**Problem statement:**
Omit the pictures, then reproduce exactly the line bearing "Task: Click the 'Sixteen" and every line after it up to and including the last line of the entries below.

----- Records for this task -----

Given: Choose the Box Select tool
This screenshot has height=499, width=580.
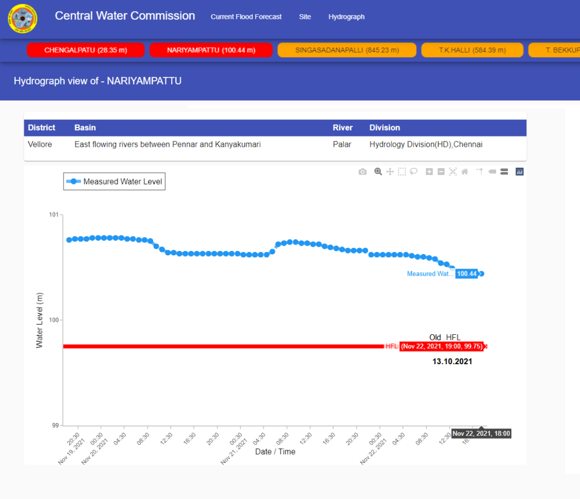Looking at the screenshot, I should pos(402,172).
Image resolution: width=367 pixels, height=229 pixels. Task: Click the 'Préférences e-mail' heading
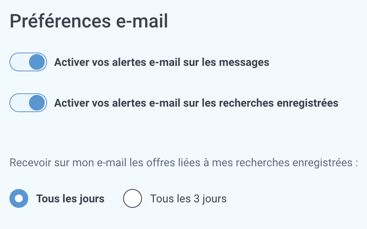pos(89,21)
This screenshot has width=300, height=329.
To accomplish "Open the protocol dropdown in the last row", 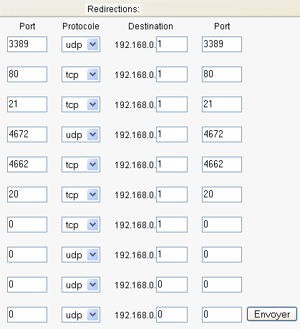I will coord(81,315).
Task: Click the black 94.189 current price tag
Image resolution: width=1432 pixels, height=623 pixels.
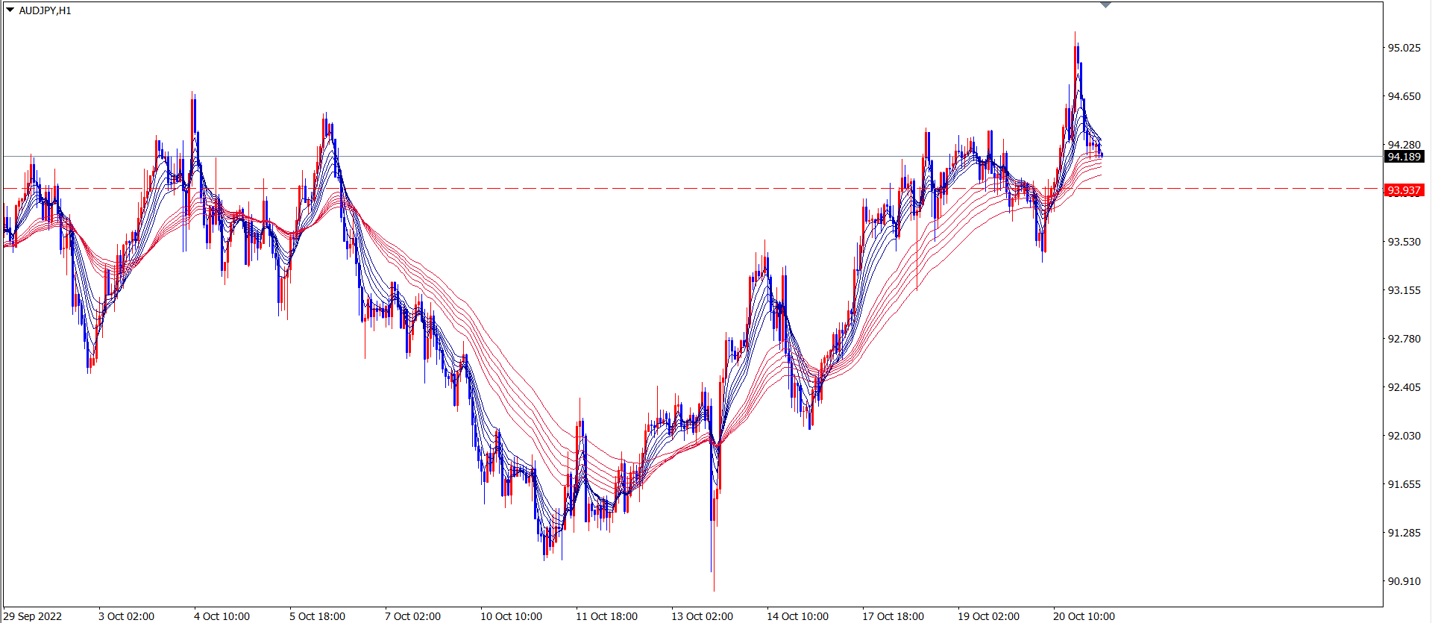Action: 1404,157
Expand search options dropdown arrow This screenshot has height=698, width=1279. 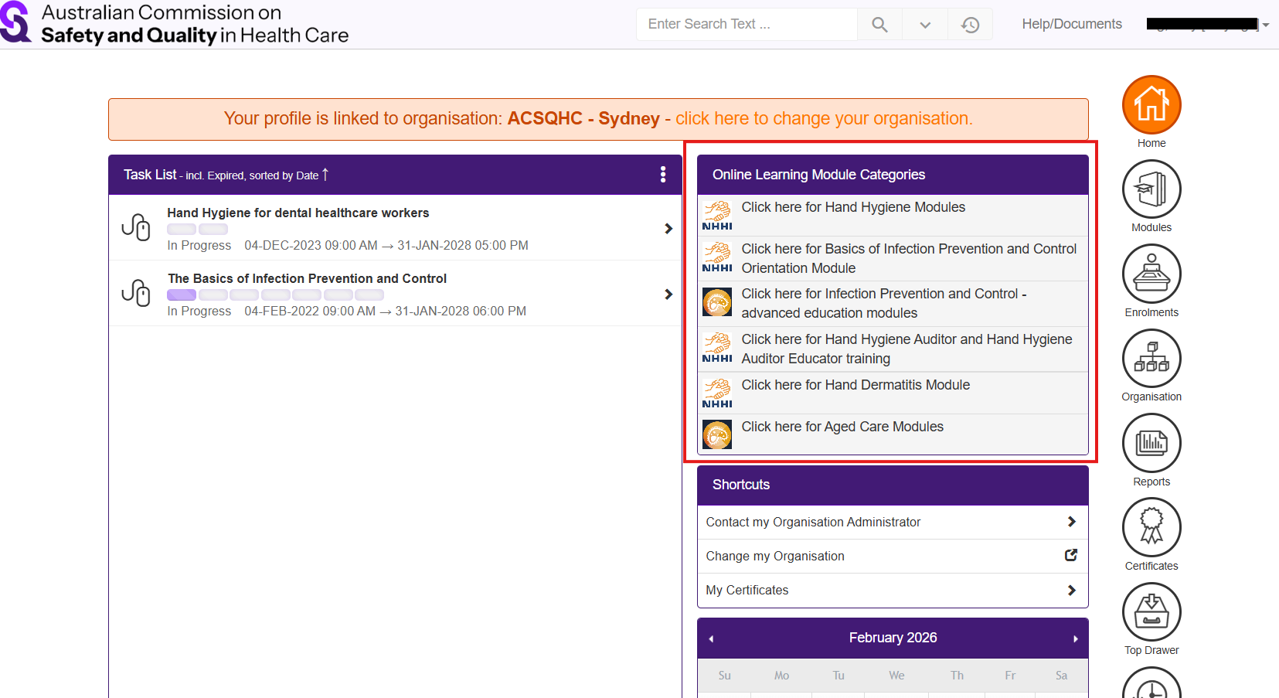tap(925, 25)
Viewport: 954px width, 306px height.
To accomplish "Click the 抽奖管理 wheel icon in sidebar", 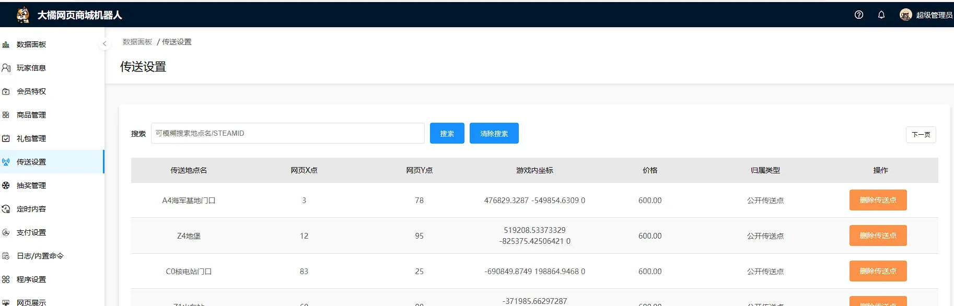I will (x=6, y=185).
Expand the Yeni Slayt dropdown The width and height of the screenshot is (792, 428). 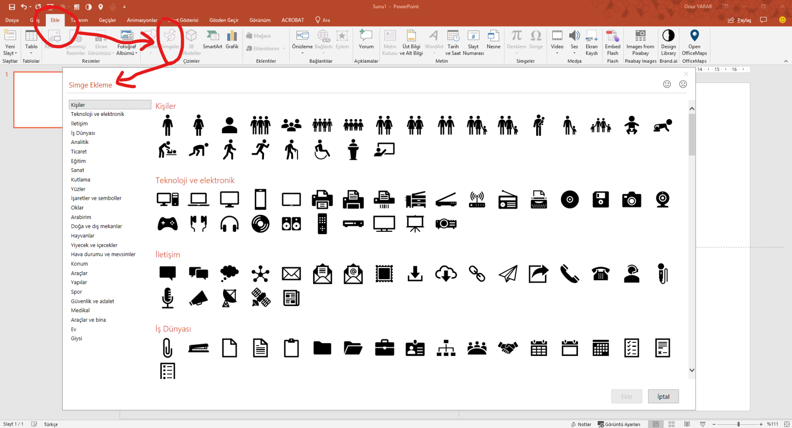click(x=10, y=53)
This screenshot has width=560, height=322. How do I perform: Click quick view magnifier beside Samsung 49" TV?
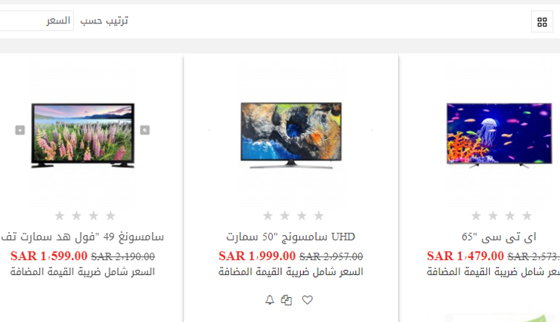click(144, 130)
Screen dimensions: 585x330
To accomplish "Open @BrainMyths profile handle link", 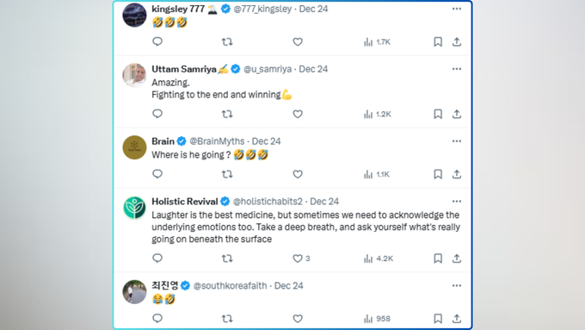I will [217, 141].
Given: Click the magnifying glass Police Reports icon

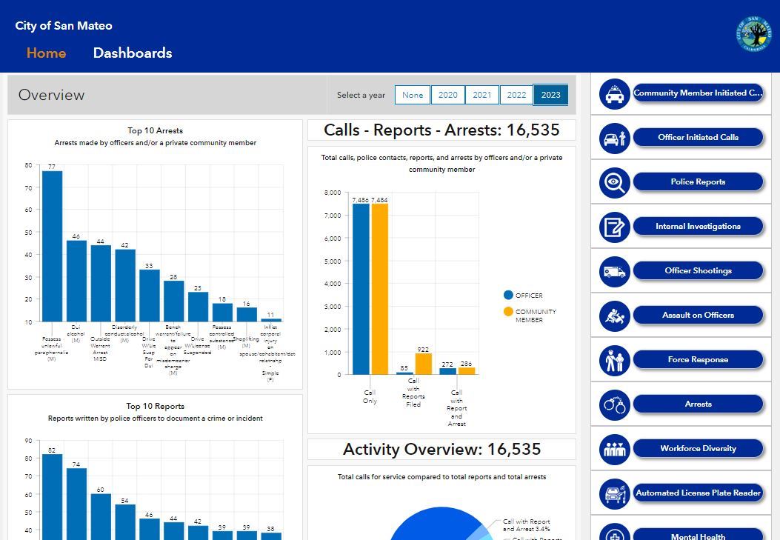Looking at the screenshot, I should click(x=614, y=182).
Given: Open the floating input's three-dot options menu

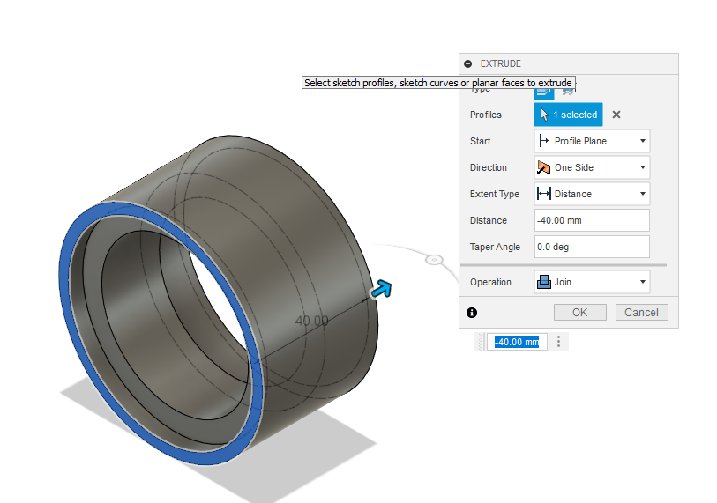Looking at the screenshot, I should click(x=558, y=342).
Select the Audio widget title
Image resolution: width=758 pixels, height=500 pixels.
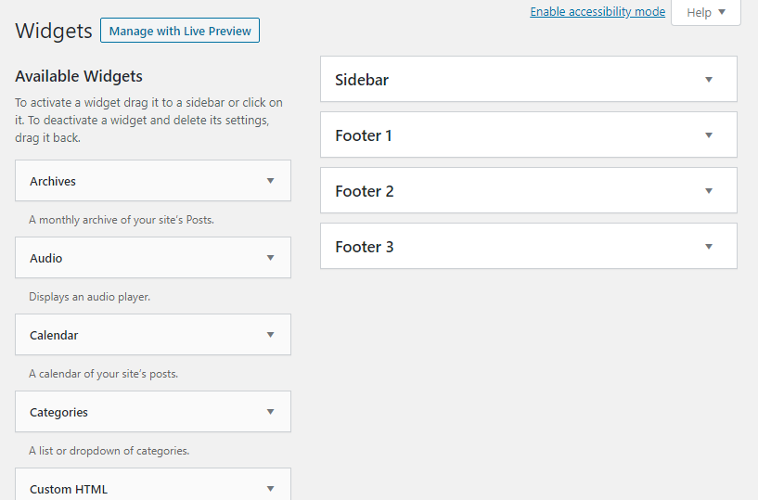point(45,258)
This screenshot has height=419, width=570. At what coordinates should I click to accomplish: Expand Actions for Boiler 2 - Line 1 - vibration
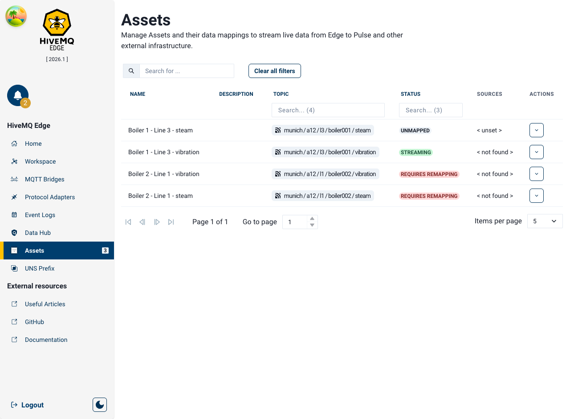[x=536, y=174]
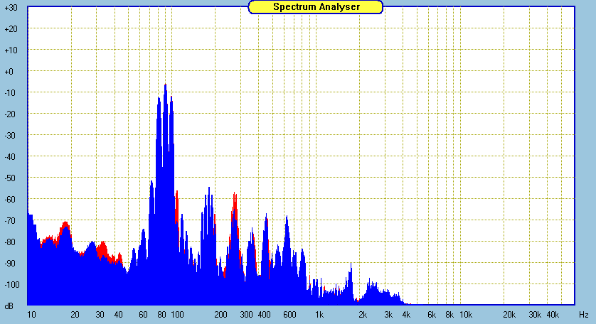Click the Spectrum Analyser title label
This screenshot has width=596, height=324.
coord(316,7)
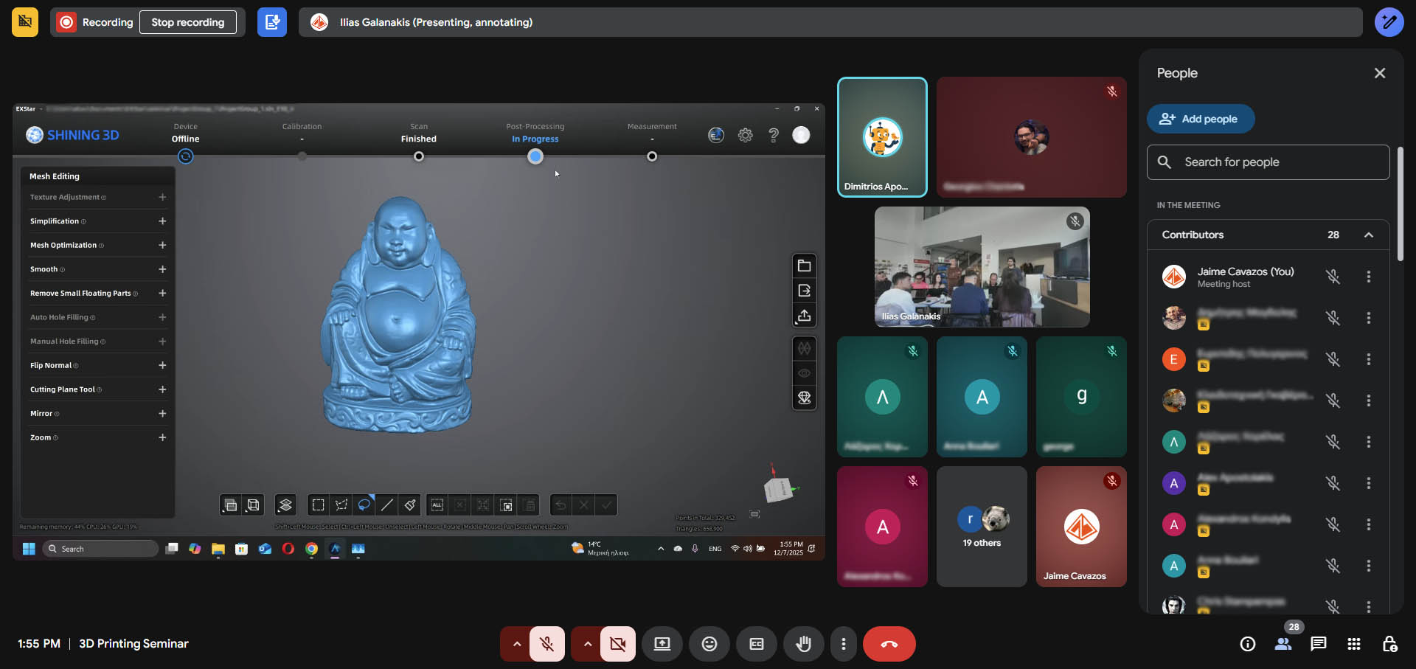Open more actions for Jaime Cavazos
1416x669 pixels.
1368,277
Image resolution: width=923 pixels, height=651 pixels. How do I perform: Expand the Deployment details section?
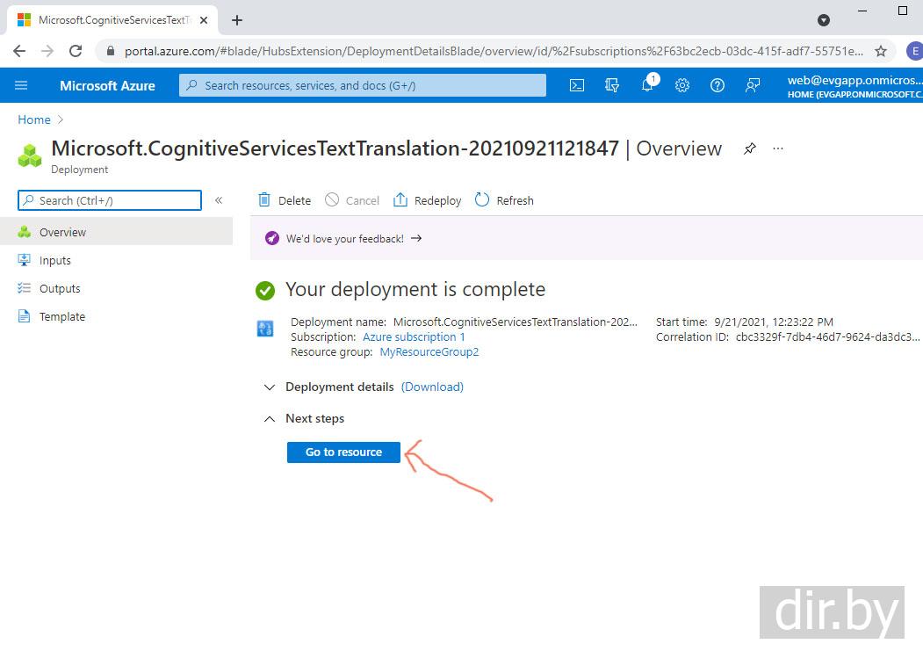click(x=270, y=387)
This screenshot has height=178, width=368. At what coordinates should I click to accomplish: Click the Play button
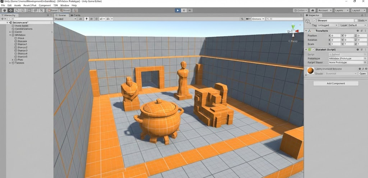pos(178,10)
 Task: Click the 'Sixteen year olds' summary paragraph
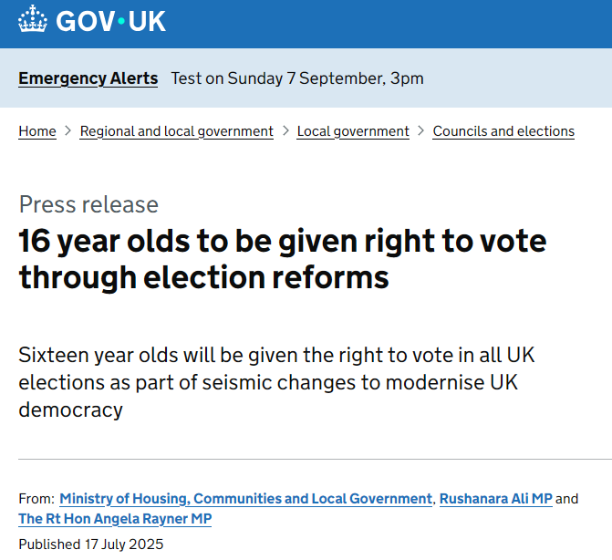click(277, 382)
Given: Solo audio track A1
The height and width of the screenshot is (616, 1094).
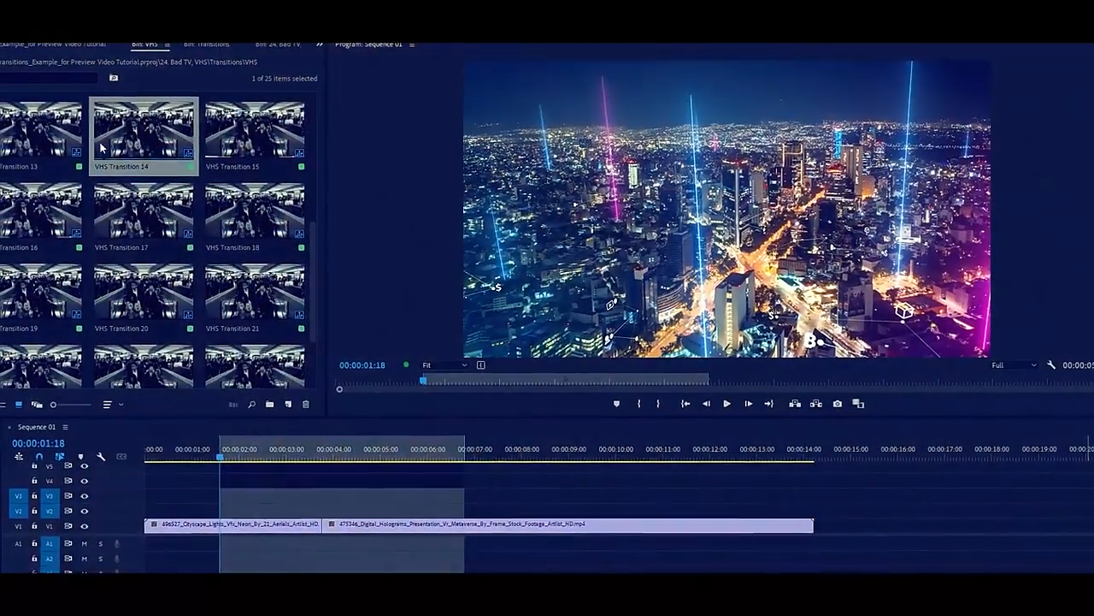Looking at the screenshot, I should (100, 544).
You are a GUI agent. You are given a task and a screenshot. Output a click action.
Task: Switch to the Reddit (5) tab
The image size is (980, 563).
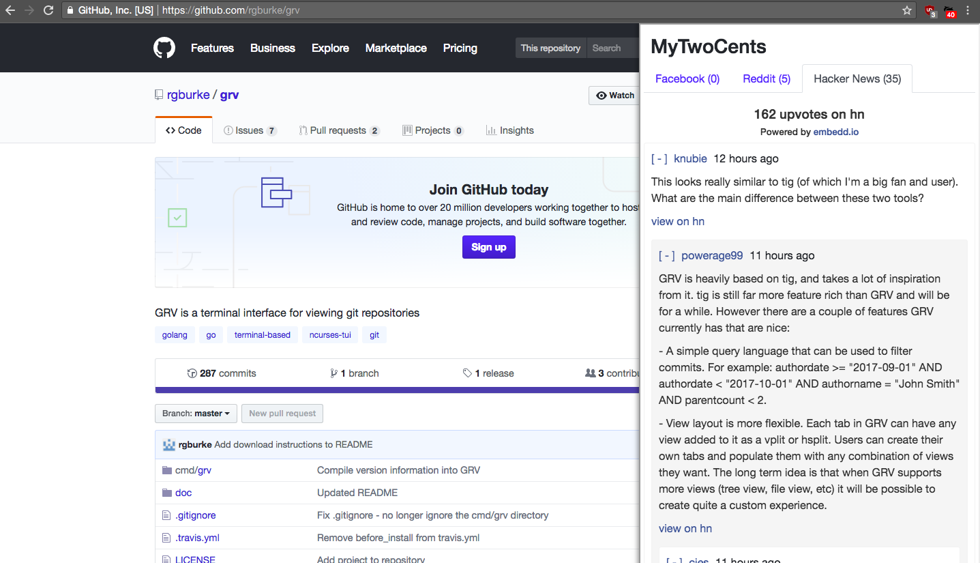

-----

**Response for this exercise:**
 Task: Click the 'Sixteen year olds' summary paragraph
click(277, 382)
Given: Solo audio track A1
The height and width of the screenshot is (616, 1094).
Looking at the screenshot, I should (100, 544).
You are a GUI agent. You are given a task and a screenshot. Output a click action.
Task: Switch to the Reddit (5) tab
The image size is (980, 563).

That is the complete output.